Rien. Ils ont seulement noté les chiffres. L'ordre d'alerte n'a pas été donné. Le 28 avril, nous avons donné de nouveau toutes nos mesures au commandant de la Défense civile de la province. Tout comme la première fois, je n'ai reçu aucun ordre en retour.

- Et les secours alors ?
Les secours n'ont pas été organisés.

- Avez-vous réalisé que ces niveaux menaçaient la santé des gens ?
Bien sûr.

- Qu'avez-vous essayé de faire ?
Quand nous avons mesuré ces 3 roentgens par heure le 27 avril, j'en ai immédiatement informé le secrétaire régional du Parti. J'ai proposé de me rendre tout de suite au centre de contrôle afin de donner l'alerte en actionnant les sirènes et de prévenir du danger radioactif. Mais il m'a interdit de le faire. Il me dit qu'il ne pourrait me permettre de sonner l'alarme avant d'avoir pu joindre le Comité provincial et obtenu de lui l'autorisation de le faire.

- Qu'a fait ensuite le secrétaire ?
Il alla téléphoner au Comité provincial.

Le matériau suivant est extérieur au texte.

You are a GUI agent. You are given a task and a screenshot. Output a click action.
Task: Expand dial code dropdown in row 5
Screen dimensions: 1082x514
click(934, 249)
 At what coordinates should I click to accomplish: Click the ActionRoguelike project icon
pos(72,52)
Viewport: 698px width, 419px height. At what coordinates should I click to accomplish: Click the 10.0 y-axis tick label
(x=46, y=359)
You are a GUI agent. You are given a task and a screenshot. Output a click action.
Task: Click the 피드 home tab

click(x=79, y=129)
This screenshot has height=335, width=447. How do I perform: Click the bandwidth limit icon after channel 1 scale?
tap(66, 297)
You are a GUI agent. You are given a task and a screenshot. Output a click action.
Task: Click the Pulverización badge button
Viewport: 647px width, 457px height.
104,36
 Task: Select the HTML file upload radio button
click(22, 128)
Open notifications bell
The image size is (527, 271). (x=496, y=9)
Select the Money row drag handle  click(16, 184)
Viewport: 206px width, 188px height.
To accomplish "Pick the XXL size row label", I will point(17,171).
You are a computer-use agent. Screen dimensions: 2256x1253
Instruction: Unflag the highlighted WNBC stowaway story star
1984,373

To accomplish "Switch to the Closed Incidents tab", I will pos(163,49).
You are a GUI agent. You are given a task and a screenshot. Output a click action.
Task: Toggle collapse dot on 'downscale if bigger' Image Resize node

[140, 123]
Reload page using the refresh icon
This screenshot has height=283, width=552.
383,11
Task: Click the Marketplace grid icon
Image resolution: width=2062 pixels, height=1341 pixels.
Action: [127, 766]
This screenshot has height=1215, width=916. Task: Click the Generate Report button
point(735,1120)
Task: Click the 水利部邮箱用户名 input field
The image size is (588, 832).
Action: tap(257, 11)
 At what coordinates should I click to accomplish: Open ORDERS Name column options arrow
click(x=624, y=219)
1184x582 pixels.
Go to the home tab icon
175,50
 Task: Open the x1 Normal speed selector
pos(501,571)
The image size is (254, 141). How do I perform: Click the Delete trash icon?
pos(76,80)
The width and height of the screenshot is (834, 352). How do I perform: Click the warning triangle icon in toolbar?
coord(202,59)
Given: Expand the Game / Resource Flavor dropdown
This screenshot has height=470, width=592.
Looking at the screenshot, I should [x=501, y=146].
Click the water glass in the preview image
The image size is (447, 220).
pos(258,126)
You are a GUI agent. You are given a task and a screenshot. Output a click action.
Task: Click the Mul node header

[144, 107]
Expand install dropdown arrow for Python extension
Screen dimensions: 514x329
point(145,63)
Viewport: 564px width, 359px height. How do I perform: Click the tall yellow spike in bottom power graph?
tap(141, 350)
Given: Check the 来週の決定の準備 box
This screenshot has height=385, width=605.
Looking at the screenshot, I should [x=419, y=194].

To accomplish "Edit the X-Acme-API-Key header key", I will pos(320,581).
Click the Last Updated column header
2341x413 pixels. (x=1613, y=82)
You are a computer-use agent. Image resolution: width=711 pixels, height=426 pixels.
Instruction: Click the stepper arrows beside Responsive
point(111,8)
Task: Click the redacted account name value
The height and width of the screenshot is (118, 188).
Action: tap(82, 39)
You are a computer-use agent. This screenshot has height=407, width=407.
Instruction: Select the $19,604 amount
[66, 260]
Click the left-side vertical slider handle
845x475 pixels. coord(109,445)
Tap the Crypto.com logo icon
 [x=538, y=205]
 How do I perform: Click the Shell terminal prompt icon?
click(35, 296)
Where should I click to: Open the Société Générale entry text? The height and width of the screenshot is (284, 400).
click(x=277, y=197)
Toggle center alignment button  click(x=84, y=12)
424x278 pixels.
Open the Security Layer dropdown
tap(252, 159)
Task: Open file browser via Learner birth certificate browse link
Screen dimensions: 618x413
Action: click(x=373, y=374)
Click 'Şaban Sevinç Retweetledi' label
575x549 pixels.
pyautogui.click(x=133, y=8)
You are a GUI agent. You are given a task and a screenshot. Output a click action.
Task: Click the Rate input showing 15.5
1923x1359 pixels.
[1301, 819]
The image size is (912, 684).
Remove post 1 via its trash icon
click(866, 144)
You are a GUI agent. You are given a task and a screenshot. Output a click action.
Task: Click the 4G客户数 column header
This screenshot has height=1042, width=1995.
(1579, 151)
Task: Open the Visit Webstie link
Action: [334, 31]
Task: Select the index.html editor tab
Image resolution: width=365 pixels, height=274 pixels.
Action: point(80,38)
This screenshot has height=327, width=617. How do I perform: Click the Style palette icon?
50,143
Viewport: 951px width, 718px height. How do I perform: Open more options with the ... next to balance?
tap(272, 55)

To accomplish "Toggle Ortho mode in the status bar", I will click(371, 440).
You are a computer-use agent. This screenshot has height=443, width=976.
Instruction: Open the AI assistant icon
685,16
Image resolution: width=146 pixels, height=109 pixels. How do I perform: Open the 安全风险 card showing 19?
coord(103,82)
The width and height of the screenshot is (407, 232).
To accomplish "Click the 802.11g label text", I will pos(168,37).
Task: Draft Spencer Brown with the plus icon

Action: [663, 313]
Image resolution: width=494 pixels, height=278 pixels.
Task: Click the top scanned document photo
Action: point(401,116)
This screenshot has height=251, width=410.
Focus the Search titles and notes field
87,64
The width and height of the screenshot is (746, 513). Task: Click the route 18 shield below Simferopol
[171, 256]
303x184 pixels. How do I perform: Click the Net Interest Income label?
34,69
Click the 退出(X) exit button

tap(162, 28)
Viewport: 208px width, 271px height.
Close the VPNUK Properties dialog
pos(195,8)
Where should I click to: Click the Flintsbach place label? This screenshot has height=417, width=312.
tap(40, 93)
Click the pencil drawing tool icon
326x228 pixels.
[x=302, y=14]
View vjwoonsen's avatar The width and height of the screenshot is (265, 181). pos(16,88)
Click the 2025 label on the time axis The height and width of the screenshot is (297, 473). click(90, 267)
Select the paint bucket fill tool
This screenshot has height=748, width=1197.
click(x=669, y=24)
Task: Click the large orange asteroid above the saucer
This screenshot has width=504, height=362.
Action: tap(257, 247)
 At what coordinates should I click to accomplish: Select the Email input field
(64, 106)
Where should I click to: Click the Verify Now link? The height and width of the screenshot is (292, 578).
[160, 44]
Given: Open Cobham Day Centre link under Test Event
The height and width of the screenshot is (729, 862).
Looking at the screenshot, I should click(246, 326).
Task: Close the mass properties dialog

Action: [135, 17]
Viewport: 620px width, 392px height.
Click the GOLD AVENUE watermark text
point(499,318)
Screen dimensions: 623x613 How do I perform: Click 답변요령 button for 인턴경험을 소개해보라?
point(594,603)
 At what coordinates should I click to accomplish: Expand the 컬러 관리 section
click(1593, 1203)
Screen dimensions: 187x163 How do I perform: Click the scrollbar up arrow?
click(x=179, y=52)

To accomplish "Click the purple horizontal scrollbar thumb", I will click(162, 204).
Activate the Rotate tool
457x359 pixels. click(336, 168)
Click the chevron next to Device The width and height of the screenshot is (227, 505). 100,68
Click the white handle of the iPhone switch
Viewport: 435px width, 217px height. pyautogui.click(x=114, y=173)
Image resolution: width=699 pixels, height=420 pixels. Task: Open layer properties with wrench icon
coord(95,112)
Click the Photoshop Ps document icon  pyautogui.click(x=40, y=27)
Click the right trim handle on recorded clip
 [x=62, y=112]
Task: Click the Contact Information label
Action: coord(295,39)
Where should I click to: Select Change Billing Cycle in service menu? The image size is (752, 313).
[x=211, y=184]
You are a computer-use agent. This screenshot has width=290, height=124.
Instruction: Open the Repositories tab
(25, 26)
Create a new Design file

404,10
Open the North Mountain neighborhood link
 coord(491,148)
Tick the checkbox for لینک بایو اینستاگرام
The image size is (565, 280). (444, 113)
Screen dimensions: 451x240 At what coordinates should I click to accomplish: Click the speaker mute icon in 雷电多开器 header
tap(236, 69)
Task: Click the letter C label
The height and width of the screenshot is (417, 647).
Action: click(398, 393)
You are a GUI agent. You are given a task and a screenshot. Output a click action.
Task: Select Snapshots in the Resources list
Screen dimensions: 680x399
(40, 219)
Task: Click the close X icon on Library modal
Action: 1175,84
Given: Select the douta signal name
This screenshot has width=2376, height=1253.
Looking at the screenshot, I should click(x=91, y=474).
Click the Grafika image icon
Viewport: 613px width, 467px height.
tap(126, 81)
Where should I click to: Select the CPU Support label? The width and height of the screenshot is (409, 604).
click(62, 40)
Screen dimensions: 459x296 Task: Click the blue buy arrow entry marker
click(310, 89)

Il leur parla un peu puis revint et dit : " Il ne doit y avoir ni panique, ni sirènes. Faites votre rapport à vos autorités provinciales de la Défense civile. C'est tout ! " Le secrétaire régional du Parti est Anatolii Aleksandrovich Melnik.

- Et le président du Comité Régional ?
Il habitait dans le village voisin de Bazar. Il ne vint pas ce dimanche là. Il n'est apparu que le lundi. Mais il ne pouvait rien faire.

- Que s'est-il passé ensuite ?
Le 28 avril, les premiers réfugiés venant de Pripyat ont commencé à arriver chez leurs parents de Narodichi. Rien n'avait été organisé, ils sont arrivés comme ça. C'est par eux que nous avons appris les détails de l'accident.
Nous avons appris qu'il y avait eu un accident à la centrale nucléaire. L'émission de substances radioactives se poursuivait et notre zone était contaminée.
Ainsi dès les premières minutes de l'accident de Tchernobyl la population s'est heurtée au mur du secret. Les gens n'avaient aucune information ou, tout au moins était-elle diffusée de manière très contrôlée. Ils ont appris ce qui se passait de bouche à oreille. Et comme nous le savons tous, les informations transmises de cette manière peuvent être déformées par la peur, d'autant plus que le niveau réel des radiations n'était pas encourageant.

- A quoi ressemblait la situation en Biélorussie dans les premières heures, les premiers jours et les premiers mois après le désastre ?
Malheureusement la situation était très similaire à celle de l'Ukraine. Il y régnait le même régime de secret strict étouffant toute référence à la catastrophe, aux niveaux de contamination, aux niveaux des doses, à l'accumulation des radionucléides dans le corps. Je dois dire ici avec insistance, qu'au cours des premières heures et des premiers jours personne n'a envisagé de donner aux enfants le traitement à base d'iode qui était pourtant essentiel pour protéger leur glande thyroïde (en dépit du fait que l'académicien Iline ait si bruyamment proclamé que cela avait été fait à temps). Personne n'a eu la moindre information sur le désastre.
L'information circulait de bouche à oreille, bribes par bribes. Et cela ne rassurait personne. Dès les premières minutes, les autorités ont abandonné la population à son sort. Elles ont préféré " ne pas l'inquiéter. "

Propos rapportés par Vladimir Tchernoussenko
dans son livre Insight from the Inside, Springer Verlag 1991. Traduction de l'anglais par l'ACNM.
Extrait de " Sous l'épaisseur de la nuit "
Documents et témoignages sur le désastre de Tchernobyl
ACNM, Association Contre le Nucléaire et son Monde
Paris, 1993.


Note Stop Nogent : un débit de dose de 3 Roentgen/heure c'est environ 200 000 fois le rayonnement naturel (à Kiev, 15 microR/h avant l'accident). Des villages du district de Narodichi contaminés à plus de 1 million de Bq/m2 en césium 137 n'ont été évacués que fin 1989, voire encore plus tard.